А если бы они более убедительны? Что было бы тогда? Тут гадать не надо, потому что у всех перед глазами есть ровно такой случай, который произошел ровно в этой же семье совсем недавно. В 2019 принц Эндрю, второй сын ее величества и младший брат Чарльза, самоустранился от всех своих благотворительных начинаний и исчез из публичной деятельности — после того как он был обвинен в совращении несовершеннолетней и замечен в дружбе со злодеем Джеффри Эпштейном. Публике тогда предъявили и предполагаемую жертву — Вирджинию Робертс, которая дала интервью телевидению, и фото, на котором Эндрю ее приобнимал. Сам Эндрю факт сексуальной связи с ней отрицал (и продолжает отрицать), но осенью 2019 года он зачем-то дал неоднозначное интервью BBC об этой истории, где он наговорил такой несуразицы, что публика заволновалась на его счет еще больше. А его пиарщик, который с самого начала был против этого выступления, уволился в знак протеста. 

Эта история была громкая и куда более осязаемая, чем чей-то вопрос о цвете кожи младенца. Повлияла ли она на репутацию королевской семьи? Ничуть. В Британии любить королевскую семью не перестали. В 2020 трогательно беспокоились о заболевшем Чарльзе, а в январе 2021 радовались, что королева и Филипп получили прививку. А в феврале тревожились, что Филиппу стало худо и его положили в больницу. Наконец, в нынешней истории большинство встало горой за семью, а не за мятежную пару, и про опального Эндрю все это время вообще никто и не вспоминал.

«Похоже, чтобы навредить дворцу, Гарри и Меган нужно рассказывать истории намного страшнее тех, что услышала Опра»

Но если любители поспорить возразят, что история с Эндрю не окончена и еще (гипотетически) может прогреметь, то можно поднять и старые папки. История принцессы Дианы была куда более сокрушительным ударом для монархии, чем похождения Эндрю или «Мегзит». После гибели матери Гарри и Уильяма в 1997 таблоиды чуть ли не выкорчевали Букингемский дворец, обвиняя семью в причастности к трагедии, и тень от этой истории еще много лет лежала на всей семье.

» ЗАДАНИЕ 1: Выведите без изменений строки списка: всё, начиная со строки, содержащей «Select Thanh toán tiền mặt trực tiếp», и до строки, содержащей «coord(194,49)», включительно.
Этот фрагмент никак не связан со списком, который идёт следом.

» ПРЕДСТАВЛЕННЫЙ МАТЕРИАЛ:
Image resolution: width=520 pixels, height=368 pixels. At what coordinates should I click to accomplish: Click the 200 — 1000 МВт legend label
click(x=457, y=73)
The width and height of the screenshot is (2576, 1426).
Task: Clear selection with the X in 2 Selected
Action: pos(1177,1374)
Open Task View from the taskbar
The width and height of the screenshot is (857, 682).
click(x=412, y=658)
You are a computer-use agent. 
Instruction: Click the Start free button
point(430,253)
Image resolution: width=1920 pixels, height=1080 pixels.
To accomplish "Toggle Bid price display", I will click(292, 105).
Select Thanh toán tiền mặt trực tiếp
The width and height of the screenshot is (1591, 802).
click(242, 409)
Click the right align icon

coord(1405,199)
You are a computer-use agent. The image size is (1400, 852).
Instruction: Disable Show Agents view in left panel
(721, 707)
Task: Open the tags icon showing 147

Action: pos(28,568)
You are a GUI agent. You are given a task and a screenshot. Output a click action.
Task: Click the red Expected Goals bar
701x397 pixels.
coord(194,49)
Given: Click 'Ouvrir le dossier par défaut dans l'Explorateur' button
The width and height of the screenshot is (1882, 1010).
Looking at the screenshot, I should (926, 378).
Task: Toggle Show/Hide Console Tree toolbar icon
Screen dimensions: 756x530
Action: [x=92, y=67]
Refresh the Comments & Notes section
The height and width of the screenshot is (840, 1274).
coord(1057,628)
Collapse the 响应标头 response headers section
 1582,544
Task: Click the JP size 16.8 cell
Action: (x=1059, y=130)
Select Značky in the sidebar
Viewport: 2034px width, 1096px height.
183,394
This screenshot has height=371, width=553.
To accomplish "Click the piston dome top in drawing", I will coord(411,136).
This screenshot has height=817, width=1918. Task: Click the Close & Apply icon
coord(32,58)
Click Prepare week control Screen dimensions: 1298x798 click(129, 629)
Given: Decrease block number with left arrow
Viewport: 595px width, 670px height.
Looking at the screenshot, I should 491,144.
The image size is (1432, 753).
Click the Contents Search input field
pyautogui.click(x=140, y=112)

» ЗАДАНИЕ 2: В каком году, согласно фрагменту документа о британской королевской семье, принц Эндрю отошёл от благотворительности и публичной деятельности?

» ПИСЬМЕННЫЙ ОТВЕТ 1:
Select Thanh toán tiền mặt trực tiếp
The width and height of the screenshot is (1591, 802).
click(242, 409)
Click the right align icon

coord(1405,199)
You are a computer-use agent. The image size is (1400, 852).
Instruction: Disable Show Agents view in left panel
(721, 707)
Task: Open the tags icon showing 147

Action: pos(28,568)
You are a GUI agent. You are given a task and a screenshot. Output a click action.
Task: Click the red Expected Goals bar
701x397 pixels.
coord(194,49)

» ПИСЬМЕННЫЙ ОТВЕТ 2: В 2019 году.